You are releasing a new edition of the album, featuring four new tracks, including the new single 'Ready For The Good Life'. A deluxe double disc version will also be available, including a recording of your headline night at the Royal Albert Hall. Whenever I speak to artists there are always little tweaks and changes they wish they could make to an album. Has this given you a chance to make those little amendments, alongside adding the tracks?

I am really excited about it coming out. I haven't tweaked the album as a whole. I've just added these new additional things. I think within art it is important not to get too precious and attached to things. So when you put them out they are just what they are. A record was named that way because it was a recorded moment in times, it's not always about perfection. It's the imperfections that made us endear to things. I think I need to just record records, then let them go and move on to the next one.

How hard is it for you to say ok, this is finished?

It's very difficult for me to say something is finished despite what I just said, because art is never finished. I always to people that the only finished work I'll leave behind is when I die. So I definitely just release things usually when the deadlines comes too close and them being told off for being too nit picky us to the last minute.

I am imagine for a performer performing at venues like the Albert Hall and the Barbican with someone like Guy Barker are extremely special. How does the fact that these are largely seated events affect how you feed off the audience?

Guy Barker is a completely underrated talent and I can't imagine what it must be like to be able to to compose like he does for that many human beings at one point on the stage. It's very rare nowadays in music that funding is there, or the support is there, for all those musicians to come together to create amazing things. The money isn't behind music anymore - to do that standard of performance.

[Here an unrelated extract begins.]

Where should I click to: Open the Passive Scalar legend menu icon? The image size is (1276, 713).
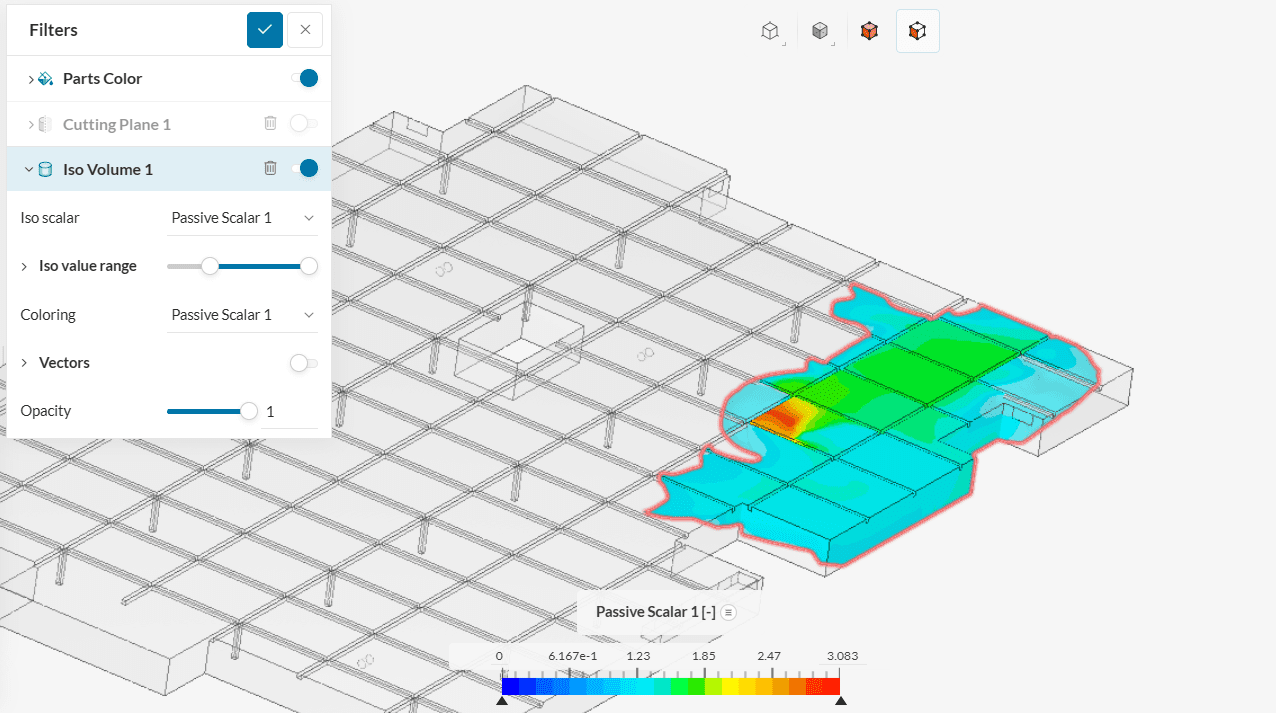coord(729,612)
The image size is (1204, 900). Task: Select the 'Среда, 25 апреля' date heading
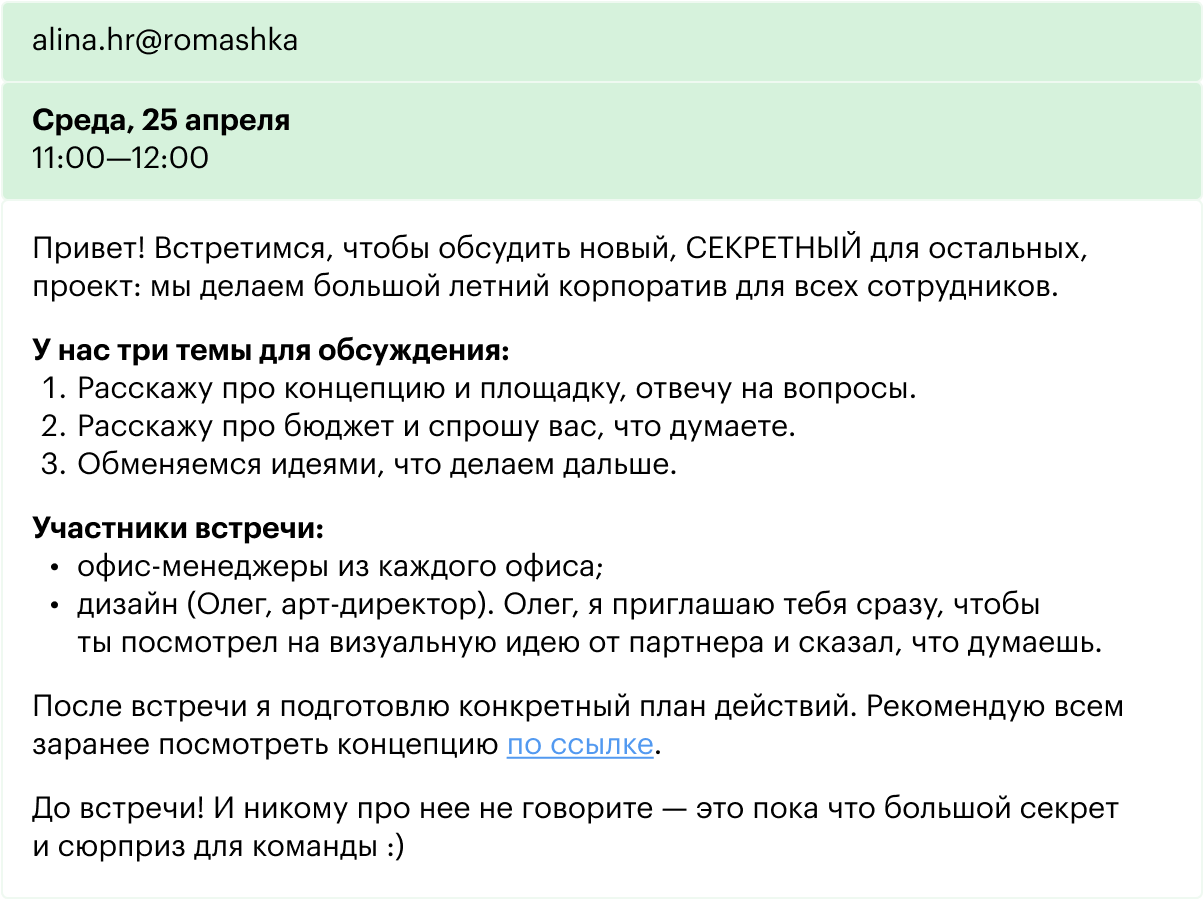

It's really really special thing and it makes me feel so grateful that I could have done it in my lifetime, not just once either, and that's why I insisted on the recording. I think its important for me how the audience responds and sometimes its quite difficult playing to seated audiences because they are less open to dancing, but at the Albert Hall it took a few songs and they were up and out of their chairs anyway, so it was cool.

Do you have a different persona depending on the type of gig/material it is?

I think I do - I tend to be more nostalgic and more classic when I play with the orchestra and I suppose take influences from the people who harp back to a time when those types of performances were more common. Then when I play with my band I suppose it is a bit more loose because I don't have to necessarily stick to sheet music or a score. I can be a bit more loos every night of a gig with my band, and I can change the length of the songs or the tempo, when they break down, or when they build up. That fluidity means i suppose I am a bit more rock 'n' roll in that situation.

When performing classic songs on the proms, Later with Jools Holland etc. how important is it that you can relate your own story to the lyrics?

The reason why a song is classic is because it communicates to a universal sense of what is it to be human, so it is very easy to relate to them otherwise it wouldn't be classic.So of course I try and make them personal .

I think the moment I thought...'ok, she's making it in America', was when I saw you pop up on E on Fashion Police. What was the moment where you thought things are going pretty well here?

I still don't think are going pretty well here. I think it's a big egg to crack. I grafted so much to get to where I am in the UK, with a lot of criticism and a lot of put downs and obstacles. I think I am just that type of person. I think until I am charting in America I don't think I've broken it.

Touring America means a lot of long stretches of traveling. How do you deal with the Cabin Fever? How do you remedy the boredom?

I found myself this tour after an 18 hour drive, banging the walls and going absolutely mental. I don't know how people manage that. It gives me a whole new level of respect for American bands that tour like that for so long. It's unbelievable cabin fever. We tend to watch films and speak to each other, and sleep as much as possible on those journeys. There's not a lot you can do about the boredom, it's an inevitable thing.

How much has having a fellow Brit (Liam Bailey) in tour with you helped with homesickness?

That was the best thing ever touring with Liam Bailey. We'd been friends from the UK and he moved to New York to see if he could make it in America. I think he was feeling very homesick. We both enjoyed it. We became even more British than usual, we were like parodies of Britishness on tour, just to compensate for being homesick.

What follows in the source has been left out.